### Problem
Convert the material below into a JSON list of strings with one string for each line, omitting blank lines.

### Source material
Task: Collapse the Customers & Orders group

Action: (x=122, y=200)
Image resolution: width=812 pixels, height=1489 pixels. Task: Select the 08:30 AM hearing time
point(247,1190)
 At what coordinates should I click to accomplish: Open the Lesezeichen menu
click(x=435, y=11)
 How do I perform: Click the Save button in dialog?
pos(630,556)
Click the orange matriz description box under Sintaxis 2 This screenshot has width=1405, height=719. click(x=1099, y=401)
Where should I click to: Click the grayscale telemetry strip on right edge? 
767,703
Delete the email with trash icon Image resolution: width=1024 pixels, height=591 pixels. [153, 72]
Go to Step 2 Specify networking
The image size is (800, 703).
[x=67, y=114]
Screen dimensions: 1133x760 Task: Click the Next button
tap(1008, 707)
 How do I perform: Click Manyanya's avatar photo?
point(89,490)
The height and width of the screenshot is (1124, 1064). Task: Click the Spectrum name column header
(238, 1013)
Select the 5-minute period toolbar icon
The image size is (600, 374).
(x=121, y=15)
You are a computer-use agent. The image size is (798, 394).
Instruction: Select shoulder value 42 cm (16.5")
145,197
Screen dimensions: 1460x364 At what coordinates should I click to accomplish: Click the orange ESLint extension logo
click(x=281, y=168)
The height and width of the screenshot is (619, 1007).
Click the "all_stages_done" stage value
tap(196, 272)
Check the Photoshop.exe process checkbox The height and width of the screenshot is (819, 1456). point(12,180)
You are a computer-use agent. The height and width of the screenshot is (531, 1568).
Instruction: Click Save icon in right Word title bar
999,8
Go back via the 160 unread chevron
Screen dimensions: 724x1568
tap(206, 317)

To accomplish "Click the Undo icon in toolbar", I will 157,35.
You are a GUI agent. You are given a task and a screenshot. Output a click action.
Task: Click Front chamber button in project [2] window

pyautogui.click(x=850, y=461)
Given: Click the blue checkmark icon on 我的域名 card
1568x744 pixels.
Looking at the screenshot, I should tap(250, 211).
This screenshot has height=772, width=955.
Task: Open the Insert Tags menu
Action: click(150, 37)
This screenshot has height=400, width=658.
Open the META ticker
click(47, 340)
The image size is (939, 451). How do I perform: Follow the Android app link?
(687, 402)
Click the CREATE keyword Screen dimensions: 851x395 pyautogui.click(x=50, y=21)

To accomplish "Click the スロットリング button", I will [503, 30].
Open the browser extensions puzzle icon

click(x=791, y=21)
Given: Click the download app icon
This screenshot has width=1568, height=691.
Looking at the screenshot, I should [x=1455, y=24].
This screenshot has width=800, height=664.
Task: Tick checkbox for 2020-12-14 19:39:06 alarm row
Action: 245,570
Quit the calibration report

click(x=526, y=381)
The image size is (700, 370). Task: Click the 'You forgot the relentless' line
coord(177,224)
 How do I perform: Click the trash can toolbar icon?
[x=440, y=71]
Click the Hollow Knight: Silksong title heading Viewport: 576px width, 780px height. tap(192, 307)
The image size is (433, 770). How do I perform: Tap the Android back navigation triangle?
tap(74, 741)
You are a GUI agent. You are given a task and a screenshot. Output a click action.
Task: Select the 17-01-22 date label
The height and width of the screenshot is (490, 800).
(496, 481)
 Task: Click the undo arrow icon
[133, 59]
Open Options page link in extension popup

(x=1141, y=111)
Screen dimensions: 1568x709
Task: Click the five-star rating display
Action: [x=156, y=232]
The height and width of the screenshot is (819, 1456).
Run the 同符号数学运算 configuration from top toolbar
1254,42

### Task solution
[
  "Task: Collapse the Customers & Orders group",
  "Action: (x=122, y=200)",
  "Image resolution: width=812 pixels, height=1489 pixels. Task: Select the 08:30 AM hearing time",
  "point(247,1190)",
  " At what coordinates should I click to accomplish: Open the Lesezeichen menu",
  "click(x=435, y=11)",
  " How do I perform: Click the Save button in dialog?",
  "pos(630,556)",
  "Click the orange matriz description box under Sintaxis 2 This screenshot has width=1405, height=719. click(x=1099, y=401)",
  "Where should I click to: Click the grayscale telemetry strip on right edge? ",
  "767,703",
  "Delete the email with trash icon Image resolution: width=1024 pixels, height=591 pixels. [153, 72]",
  "Go to Step 2 Specify networking",
  "The image size is (800, 703).",
  "[x=67, y=114]",
  "Screen dimensions: 1133x760 Task: Click the Next button",
  "tap(1008, 707)",
  " How do I perform: Click Manyanya's avatar photo?",
  "point(89,490)",
  "The height and width of the screenshot is (1124, 1064). Task: Click the Spectrum name column header",
  "(238, 1013)",
  "Select the 5-minute period toolbar icon",
  "The image size is (600, 374).",
  "(x=121, y=15)",
  "You are a computer-use agent. The image size is (798, 394).",
  "Instruction: Select shoulder value 42 cm (16.5\")",
  "145,197",
  "Screen dimensions: 1460x364 At what coordinates should I click to accomplish: Click the orange ESLint extension logo",
  "click(x=281, y=168)",
  "The height and width of the screenshot is (619, 1007).",
  "Click the \"all_stages_done\" stage value",
  "tap(196, 272)",
  "Check the Photoshop.exe process checkbox The height and width of the screenshot is (819, 1456). point(12,180)",
  "You are a computer-use agent. The height and width of the screenshot is (531, 1568).",
  "Instruction: Click Save icon in right Word title bar",
  "999,8",
  "Go back via the 160 unread chevron",
  "Screen dimensions: 724x1568",
  "tap(206, 317)",
  "To accomplish \"Click the Undo icon in toolbar\", I will 157,35.",
  "You are a GUI agent. You are given a task and a screenshot. Output a click action.",
  "Task: Click Front chamber button in project [2] window",
  "pyautogui.click(x=850, y=461)",
  "Given: Click the blue checkmark icon on 我的域名 card",
  "1568x744 pixels.",
  "Looking at the screenshot, I should tap(250, 211).",
  "This screenshot has height=772, width=955.",
  "Task: Open the Insert Tags menu",
  "Action: click(150, 37)",
  "This screenshot has height=400, width=658.",
  "Open the META ticker",
  "click(47, 340)",
  "The image size is (939, 451). How do I perform: Follow the Android app link?",
  "(687, 402)",
  "Click the CREATE keyword Screen dimensions: 851x395 pyautogui.click(x=50, y=21)",
  "To accomplish \"Click the スロットリング button\", I will [503, 30].",
  "Open the browser extensions puzzle icon",
  "click(x=791, y=21)",
  "Given: Click the download app icon",
  "This screenshot has width=1568, height=691.",
  "Looking at the screenshot, I should [x=1455, y=24].",
  "This screenshot has width=800, height=664.",
  "Task: Tick checkbox for 2020-12-14 19:39:06 alarm row",
  "Action: 245,570",
  "Quit the calibration report",
  "click(x=526, y=381)",
  "The image size is (700, 370). Task: Click the 'You forgot the relentless' line",
  "coord(177,224)",
  " How do I perform: Click the trash can toolbar icon?",
  "[x=440, y=71]",
  "Click the Hollow Knight: Silksong title heading Viewport: 576px width, 780px height. tap(192, 307)",
  "The image size is (433, 770). How do I perform: Tap the Android back navigation triangle?",
  "tap(74, 741)",
  "You are a GUI agent. You are given a task and a screenshot. Output a click action.",
  "Task: Select the 17-01-22 date label",
  "The height and width of the screenshot is (490, 800).",
  "(496, 481)",
  " Task: Click the undo arrow icon",
  "[133, 59]",
  "Open Options page link in extension popup",
  "(x=1141, y=111)",
  "Screen dimensions: 1568x709",
  "Task: Click the five-star rating display",
  "Action: [x=156, y=232]",
  "The height and width of the screenshot is (819, 1456).",
  "Run the 同符号数学运算 configuration from top toolbar",
  "1254,42"
]